───── Material provided
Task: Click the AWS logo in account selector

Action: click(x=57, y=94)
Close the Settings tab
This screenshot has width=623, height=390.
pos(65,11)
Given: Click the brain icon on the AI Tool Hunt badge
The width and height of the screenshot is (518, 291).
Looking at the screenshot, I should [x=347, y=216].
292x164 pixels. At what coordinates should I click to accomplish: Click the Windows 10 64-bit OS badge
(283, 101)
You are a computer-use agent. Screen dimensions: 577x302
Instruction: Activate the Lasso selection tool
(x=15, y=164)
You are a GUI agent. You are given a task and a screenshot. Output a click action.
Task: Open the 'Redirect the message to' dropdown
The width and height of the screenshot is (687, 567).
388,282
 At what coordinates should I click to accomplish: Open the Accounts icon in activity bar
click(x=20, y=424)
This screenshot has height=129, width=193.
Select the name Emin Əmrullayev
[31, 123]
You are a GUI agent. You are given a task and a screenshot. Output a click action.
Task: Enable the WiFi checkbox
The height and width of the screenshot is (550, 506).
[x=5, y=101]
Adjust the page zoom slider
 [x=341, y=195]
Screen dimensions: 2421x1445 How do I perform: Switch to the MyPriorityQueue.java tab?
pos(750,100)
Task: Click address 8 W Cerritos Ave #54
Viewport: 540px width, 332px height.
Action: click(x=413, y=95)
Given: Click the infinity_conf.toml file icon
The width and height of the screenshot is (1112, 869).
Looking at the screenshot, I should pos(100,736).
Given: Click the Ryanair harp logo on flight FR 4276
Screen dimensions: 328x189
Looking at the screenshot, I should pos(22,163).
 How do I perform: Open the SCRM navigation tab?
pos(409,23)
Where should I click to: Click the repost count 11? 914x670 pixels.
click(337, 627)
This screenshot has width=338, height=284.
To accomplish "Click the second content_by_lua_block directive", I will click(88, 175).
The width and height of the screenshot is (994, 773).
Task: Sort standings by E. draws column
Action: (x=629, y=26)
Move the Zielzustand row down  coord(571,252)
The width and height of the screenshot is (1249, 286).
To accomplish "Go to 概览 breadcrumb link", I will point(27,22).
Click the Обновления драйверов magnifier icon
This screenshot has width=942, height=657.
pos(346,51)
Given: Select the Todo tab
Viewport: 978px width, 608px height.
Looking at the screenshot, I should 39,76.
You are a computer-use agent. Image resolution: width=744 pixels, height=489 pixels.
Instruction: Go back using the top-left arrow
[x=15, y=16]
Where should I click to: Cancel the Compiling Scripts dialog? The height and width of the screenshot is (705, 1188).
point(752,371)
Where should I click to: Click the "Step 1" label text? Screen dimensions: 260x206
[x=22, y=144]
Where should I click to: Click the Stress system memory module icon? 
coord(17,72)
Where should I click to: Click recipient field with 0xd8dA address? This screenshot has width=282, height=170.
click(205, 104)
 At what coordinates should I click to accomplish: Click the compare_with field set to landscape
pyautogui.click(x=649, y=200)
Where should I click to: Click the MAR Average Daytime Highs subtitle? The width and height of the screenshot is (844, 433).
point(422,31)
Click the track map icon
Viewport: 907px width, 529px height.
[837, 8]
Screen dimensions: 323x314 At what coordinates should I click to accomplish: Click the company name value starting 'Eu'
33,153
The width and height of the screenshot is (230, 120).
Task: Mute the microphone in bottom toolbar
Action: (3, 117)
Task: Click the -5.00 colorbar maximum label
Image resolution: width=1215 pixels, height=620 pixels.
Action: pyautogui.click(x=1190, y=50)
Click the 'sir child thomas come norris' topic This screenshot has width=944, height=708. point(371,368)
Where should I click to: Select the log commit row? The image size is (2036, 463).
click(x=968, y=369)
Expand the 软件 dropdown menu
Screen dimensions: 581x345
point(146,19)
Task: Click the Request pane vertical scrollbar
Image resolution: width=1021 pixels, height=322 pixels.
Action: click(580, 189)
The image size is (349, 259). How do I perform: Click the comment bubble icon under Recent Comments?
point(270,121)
──────────
**Exercise:** Pull every line containing the word "computer" out of the material and copy it.

**Solution for this task:**
You are a computer-use agent. Screen dimensions: 577x302
You are a computer-use agent. Image resolution: width=744 pixels, height=489 pixels.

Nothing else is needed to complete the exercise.